The general, aware now that the warning was of much more serious import than he had suspected, broke into the acrimonious debate.

“Never mind questions of royalty!” he snapped. “The safety of the race is paramount. Am I to understand that the situation is really grave?”

“It is worse than grave--it is desperate. The only hope for even ultimate triumph is for as many of us as possible to flee instantly clear out of the Galaxy, in the hope that we may escape the certain destruction to be dealt out to us by the Overlord of the Green System.”

“You speak folly, surely,” returned Fenimol. “Our science is--must be--superior to any other in the Universe?”

“So thought I until this warning came in and I had an opportunity to study it. Then I knew that we are opposed by a science immeasurably higher than our own.”

“Such vermin as those two whom one of our smallest scouts captured without a battle, vessel and all? In what respects is their science even comparable to ours?”

“Not those vermin, no. The one who calls himself the Overlord. That one is our master. He can penetrate the impenetrable shield of force and can operate mechanisms of pure force behind it; he can heterodyne, transmit, and use the infra-rays, of whose very existence we were in doubt until recently! While that warning was being delivered he was, in all probability, watching you and listening to you, face to face. You in your ignorance supposed his warning borne by the ether, and thought therefore he must be close to this system. He is very probably at home in the Central System, and is at this moment preparing the forces he intends to hurl against us.”

The Emperor fell back into his seat, all his pomposity gone, but the general stiffened eagerly and went straight to the point.

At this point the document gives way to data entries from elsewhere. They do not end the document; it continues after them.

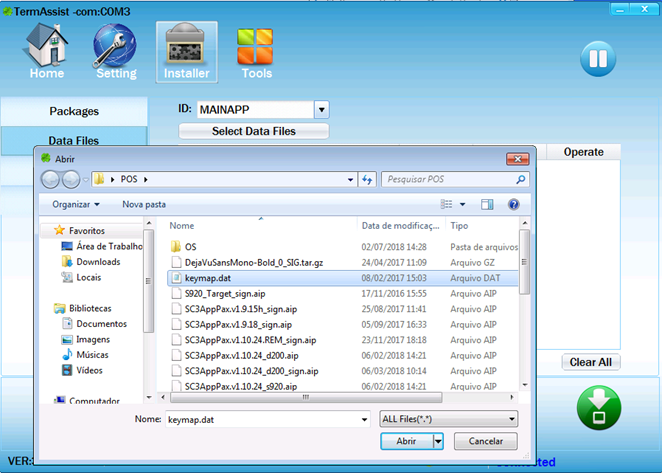
Task: Click the blue pause button
Action: click(597, 58)
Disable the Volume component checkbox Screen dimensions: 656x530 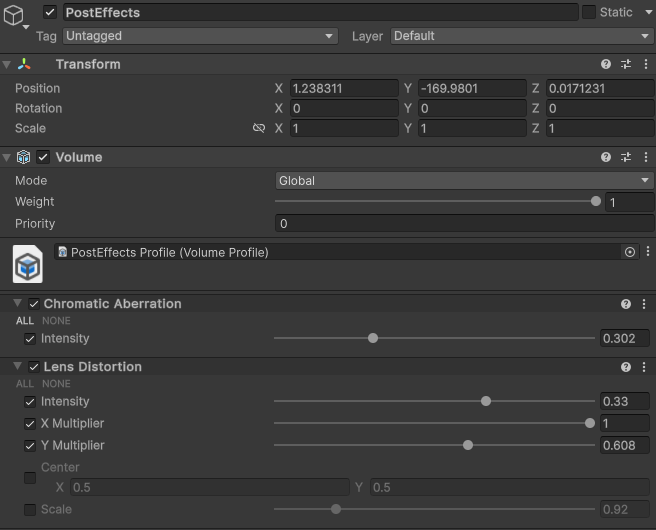pyautogui.click(x=43, y=157)
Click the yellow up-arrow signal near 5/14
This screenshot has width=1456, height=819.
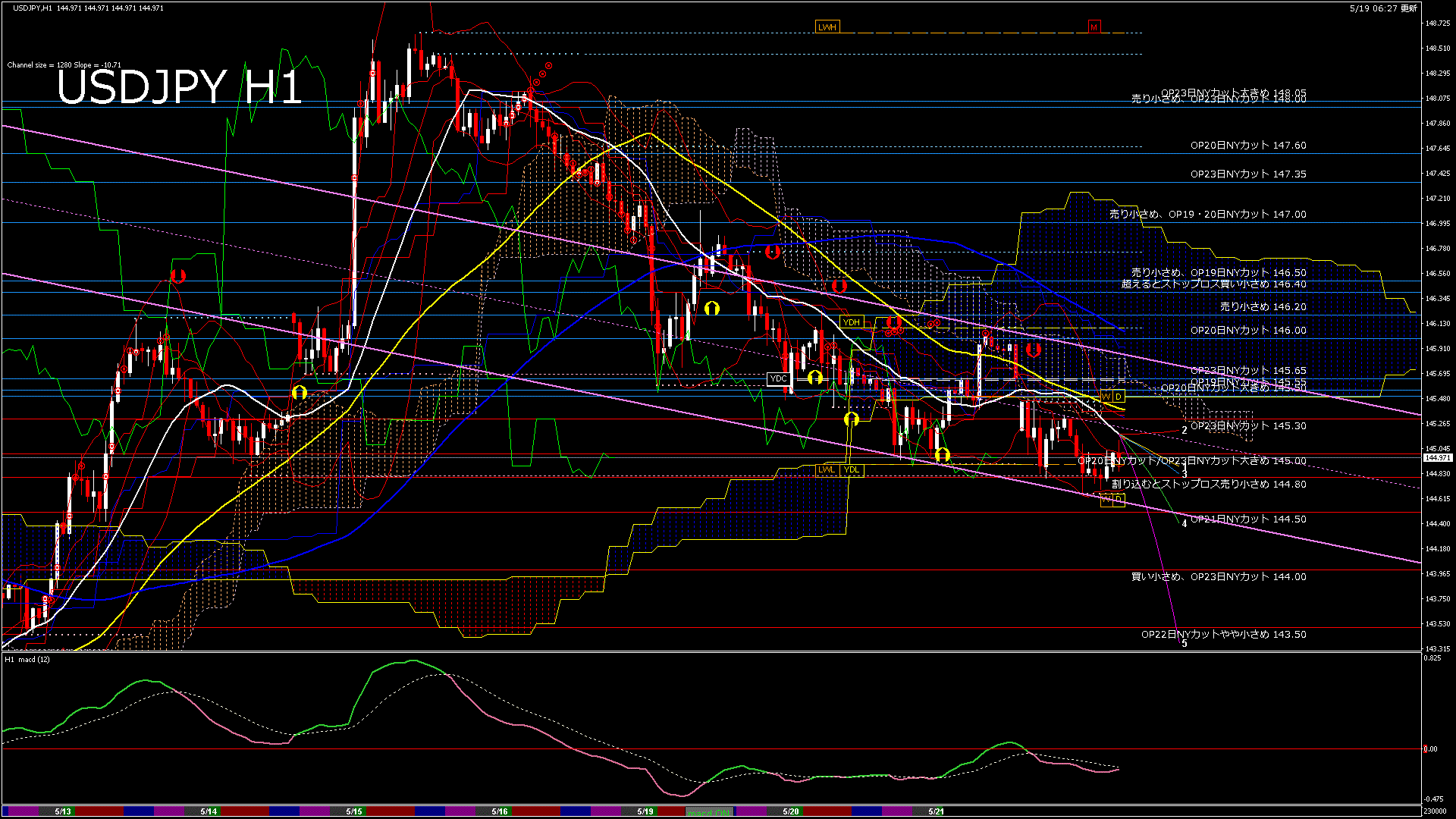[x=299, y=392]
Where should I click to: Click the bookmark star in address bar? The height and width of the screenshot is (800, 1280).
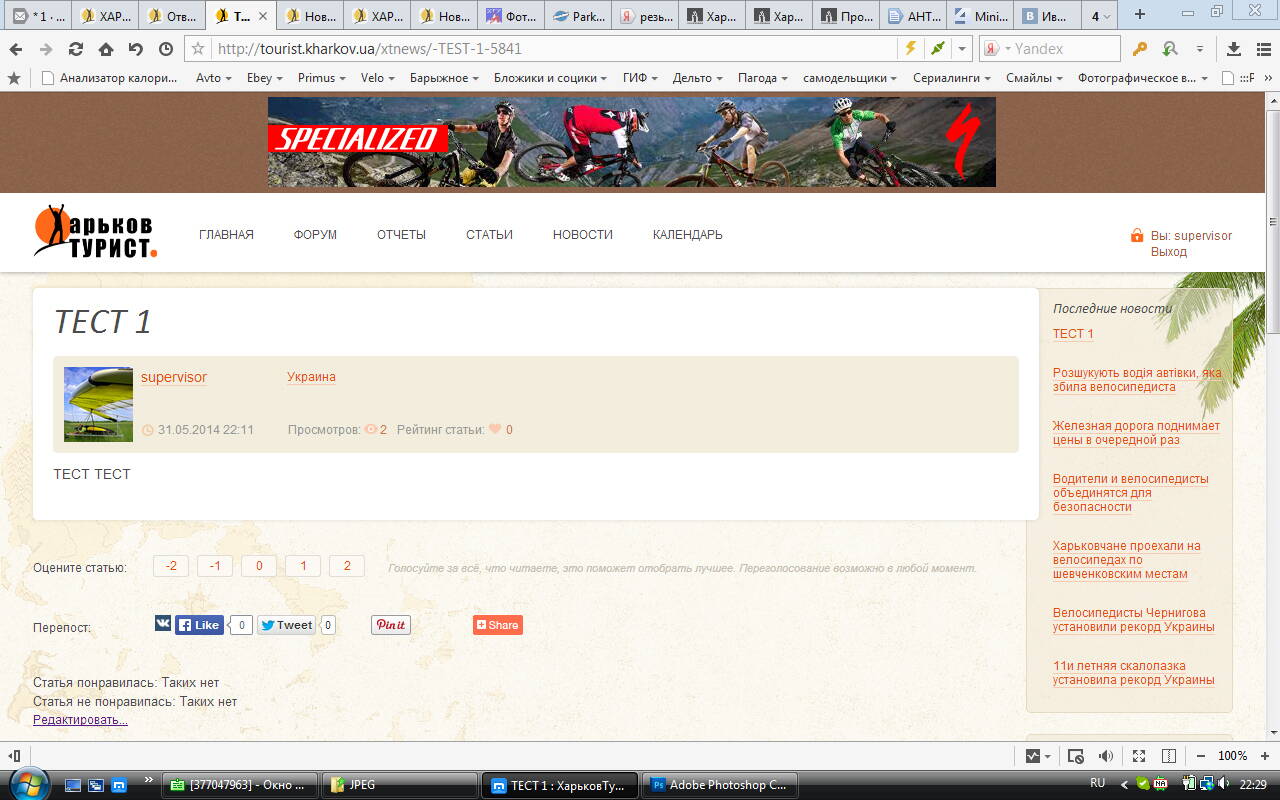pyautogui.click(x=198, y=49)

“How do you know these things?”

“Largely by deduction. We of the school of science have cautioned you repeatedly to postpone the Day of Conquest until we should have mastered the secrets of sub-rays and of infra-rays. Unheeding, you of war have gone ahead with your plans, while we of science have continued to study. We know a little of the sub-rays, which we use every day, and practically nothing of the infra-rays. Some time ago I developed a detector for infra-rays, which come to us from outer space in small quantities and which are also liberated by our power-plants. It has been regarded as a scientific curiosity only, but this day it proved of real value. This instrument in my hand is such a detector. At normal impacts of infra-rays its light is blue, as you see it now. Some time before the warning sounded it turned a brilliant red, indicating that an intense source of infra-rays was operating in the neighborhood. By plotting lines of force I located the source as being in the air of the council hall, almost directly above the table of state. Therefore the carrier wave must have come through our whole system of screens without so much as giving an alarm. That fact alone proves it to have been an infra-ray. Furthermore, it carried through those screens and released in the council room a system of forces of great complexity, as is shown by their ability to broadcast from those pure forces without material aid a modulated wave in the exact frequency required to energize our general speakers.

“As soon as I perceived these facts I threw about the council room a screen of force entirely impervious to anything longer than ultra-rays. The warning continued, and I then knew that our fears were only too well grounded--that there is in this Galaxy somewhere a race vastly superior to ours in science and that our destruction is a matter of hours, perhaps of minutes.”

“Are these ultra-rays, then, of such a dangerous character?” asked the general. “I had supposed them to be of such infinitely high frequency that they could be of no practical use whatever.”